- **Excerpted records**
+++
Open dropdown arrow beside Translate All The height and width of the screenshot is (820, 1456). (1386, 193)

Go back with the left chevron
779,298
+++
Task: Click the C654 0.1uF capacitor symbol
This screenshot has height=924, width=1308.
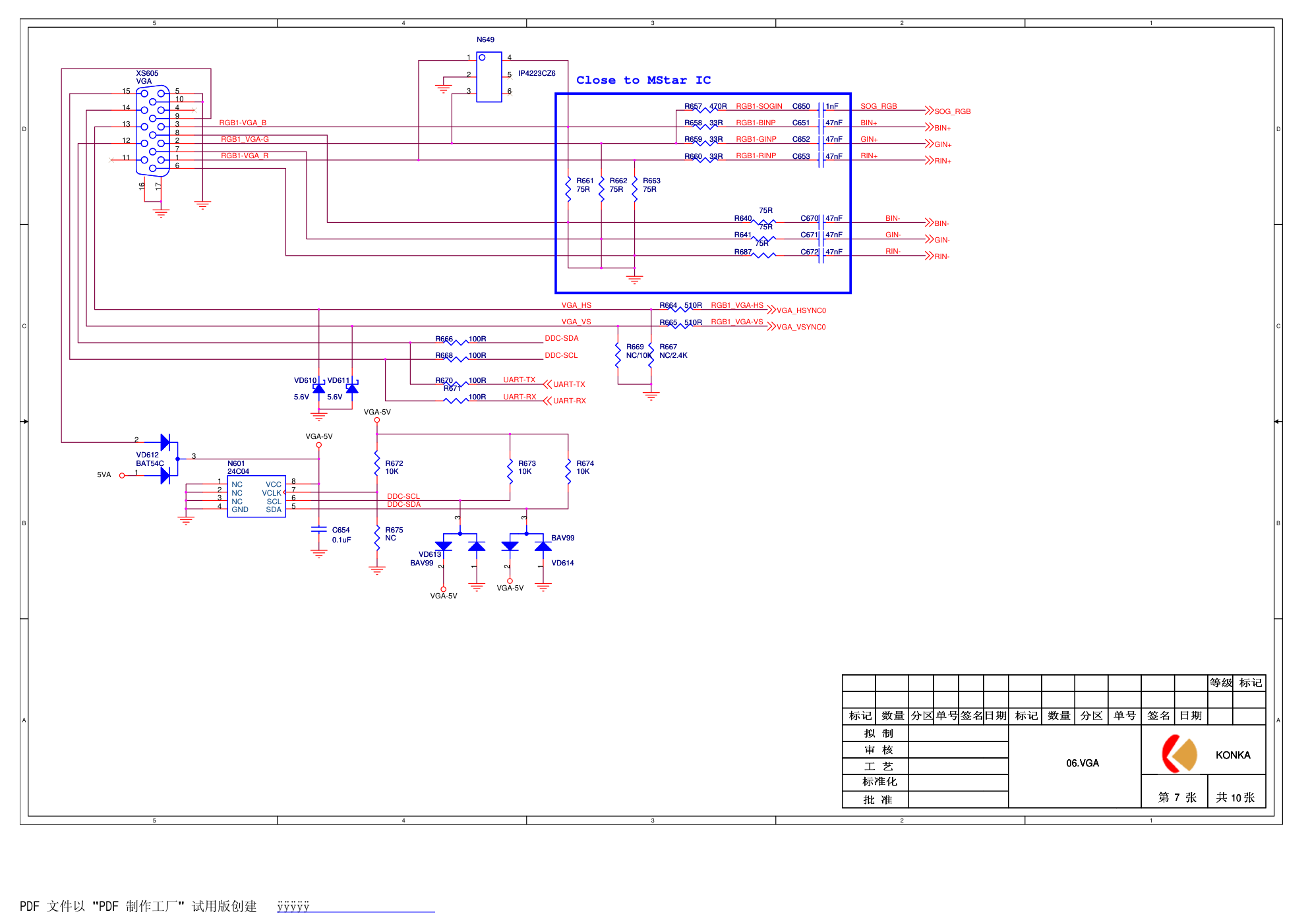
+++
- **Directions for this task**
Go through the listing above and copy each line that contains "width".

- **Exercise output**
Open dropdown arrow beside Translate All The height and width of the screenshot is (820, 1456). (1386, 193)
This screenshot has height=924, width=1308.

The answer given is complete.